WHAT YOU ARE ASKED TO DO: Return the records below character for character.

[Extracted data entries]
▼
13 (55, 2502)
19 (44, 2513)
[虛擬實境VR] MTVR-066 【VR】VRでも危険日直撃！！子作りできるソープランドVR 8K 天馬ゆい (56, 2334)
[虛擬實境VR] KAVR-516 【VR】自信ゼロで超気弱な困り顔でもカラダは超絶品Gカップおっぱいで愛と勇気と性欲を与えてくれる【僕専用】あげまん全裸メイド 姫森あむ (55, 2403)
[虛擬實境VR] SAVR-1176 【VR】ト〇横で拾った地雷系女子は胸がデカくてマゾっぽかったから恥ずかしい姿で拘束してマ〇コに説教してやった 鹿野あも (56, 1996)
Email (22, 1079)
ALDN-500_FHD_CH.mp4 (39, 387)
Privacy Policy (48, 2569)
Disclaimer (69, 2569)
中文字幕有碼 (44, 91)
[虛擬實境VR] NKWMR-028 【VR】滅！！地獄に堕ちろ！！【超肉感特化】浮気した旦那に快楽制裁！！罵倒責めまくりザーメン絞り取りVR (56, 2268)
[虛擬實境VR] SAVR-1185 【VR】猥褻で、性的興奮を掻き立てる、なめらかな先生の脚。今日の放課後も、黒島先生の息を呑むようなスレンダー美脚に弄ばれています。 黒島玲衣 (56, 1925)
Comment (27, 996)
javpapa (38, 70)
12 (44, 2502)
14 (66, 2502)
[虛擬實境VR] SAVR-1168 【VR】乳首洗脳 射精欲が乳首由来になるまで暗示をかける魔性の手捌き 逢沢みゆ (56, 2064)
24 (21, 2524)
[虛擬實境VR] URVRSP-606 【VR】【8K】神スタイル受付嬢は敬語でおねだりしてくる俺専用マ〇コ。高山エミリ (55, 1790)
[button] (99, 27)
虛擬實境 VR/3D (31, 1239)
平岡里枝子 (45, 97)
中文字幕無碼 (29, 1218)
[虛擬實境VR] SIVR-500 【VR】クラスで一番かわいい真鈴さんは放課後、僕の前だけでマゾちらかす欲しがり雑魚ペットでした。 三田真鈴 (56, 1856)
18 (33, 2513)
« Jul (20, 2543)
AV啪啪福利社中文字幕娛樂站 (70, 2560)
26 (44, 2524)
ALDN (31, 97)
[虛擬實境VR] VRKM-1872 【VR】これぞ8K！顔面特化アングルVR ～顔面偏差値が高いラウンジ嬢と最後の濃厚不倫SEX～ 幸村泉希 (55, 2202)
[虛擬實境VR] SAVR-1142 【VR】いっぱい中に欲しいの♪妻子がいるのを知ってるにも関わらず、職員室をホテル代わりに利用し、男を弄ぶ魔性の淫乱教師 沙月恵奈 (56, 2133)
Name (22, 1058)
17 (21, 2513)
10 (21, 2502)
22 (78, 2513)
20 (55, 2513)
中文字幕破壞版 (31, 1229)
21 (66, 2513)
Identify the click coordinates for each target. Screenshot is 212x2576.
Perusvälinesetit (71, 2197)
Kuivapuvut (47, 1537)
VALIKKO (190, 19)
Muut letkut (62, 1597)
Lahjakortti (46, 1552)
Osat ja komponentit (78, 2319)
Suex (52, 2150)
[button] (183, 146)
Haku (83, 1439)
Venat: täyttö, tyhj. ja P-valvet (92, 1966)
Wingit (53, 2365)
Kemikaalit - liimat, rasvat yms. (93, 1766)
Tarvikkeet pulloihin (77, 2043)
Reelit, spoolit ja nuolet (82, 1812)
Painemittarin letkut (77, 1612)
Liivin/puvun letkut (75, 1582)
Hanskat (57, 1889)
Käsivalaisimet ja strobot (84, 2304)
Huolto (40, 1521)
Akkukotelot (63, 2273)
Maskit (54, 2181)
▲
ANSWER BELOW:
13 (55, 2502)
19 (44, 2513)
[虛擬實境VR] MTVR-066 【VR】VRでも危険日直撃！！子作りできるソープランドVR 8K 天馬ゆい (56, 2334)
[虛擬實境VR] KAVR-516 【VR】自信ゼロで超気弱な困り顔でもカラダは超絶品Gカップおっぱいで愛と勇気と性欲を与えてくれる【僕専用】あげまん全裸メイド 姫森あむ (55, 2403)
[虛擬實境VR] SAVR-1176 【VR】ト〇横で拾った地雷系女子は胸がデカくてマゾっぽかったから恥ずかしい姿で拘束してマ〇コに説教してやった 鹿野あも (56, 1996)
Email (22, 1079)
ALDN-500_FHD_CH.mp4 (39, 387)
Privacy Policy (48, 2569)
Disclaimer (69, 2569)
中文字幕有碼 (44, 91)
[虛擬實境VR] NKWMR-028 【VR】滅！！地獄に堕ちろ！！【超肉感特化】浮気した旦那に快楽制裁！！罵倒責めまくりザーメン絞り取りVR (56, 2268)
[虛擬實境VR] SAVR-1185 【VR】猥褻で、性的興奮を掻き立てる、なめらかな先生の脚。今日の放課後も、黒島先生の息を呑むようなスレンダー美脚に弄ばれています。 黒島玲衣 (56, 1925)
Comment (27, 996)
javpapa (38, 70)
12 (44, 2502)
14 (66, 2502)
[虛擬實境VR] SAVR-1168 【VR】乳首洗脳 射精欲が乳首由来になるまで暗示をかける魔性の手捌き 逢沢みゆ (56, 2064)
24 (21, 2524)
[虛擬實境VR] URVRSP-606 【VR】【8K】神スタイル受付嬢は敬語でおねだりしてくる俺専用マ〇コ。高山エミリ (55, 1790)
[button] (99, 27)
虛擬實境 VR/3D (31, 1239)
平岡里枝子 (45, 97)
中文字幕無碼 (29, 1218)
[虛擬實境VR] SIVR-500 【VR】クラスで一番かわいい真鈴さんは放課後、僕の前だけでマゾちらかす欲しがり雑魚ペットでした。 三田真鈴 (56, 1856)
18 (33, 2513)
« Jul (20, 2543)
AV啪啪福利社中文字幕娛樂站 (70, 2560)
26 (44, 2524)
ALDN (31, 97)
[虛擬實境VR] VRKM-1872 【VR】これぞ8K！顔面特化アングルVR ～顔面偏差値が高いラウンジ嬢と最後の濃厚不倫SEX～ 幸村泉希 (55, 2202)
[虛擬實境VR] SAVR-1142 【VR】いっぱい中に欲しいの♪妻子がいるのを知ってるにも関わらず、職員室をホテル代わりに利用し、男を弄ぶ魔性の淫乱教師 沙月恵奈 (56, 2133)
Name (22, 1058)
17 (21, 2513)
10 (21, 2502)
22 (78, 2513)
20 (55, 2513)
中文字幕破壞版 (31, 1229)
21 (66, 2513)
Identify the click coordinates for each target. Screenshot is 212x2576.
Perusvälinesetit (71, 2197)
Kuivapuvut (47, 1537)
VALIKKO (190, 19)
Muut letkut (62, 1597)
Lahjakortti (46, 1552)
Osat ja komponentit (78, 2319)
Suex (52, 2150)
[button] (183, 146)
Haku (83, 1439)
Venat: täyttö, tyhj. ja P-valvet (92, 1966)
Wingit (53, 2365)
Kemikaalit - liimat, rasvat yms. (93, 1766)
Tarvikkeet pulloihin (77, 2043)
Reelit, spoolit ja nuolet (82, 1812)
Painemittarin letkut (77, 1612)
Liivin/puvun letkut (75, 1582)
Hanskat (57, 1889)
Käsivalaisimet ja strobot (84, 2304)
Huolto (40, 1521)
Akkukotelot (63, 2273)
Maskit (54, 2181)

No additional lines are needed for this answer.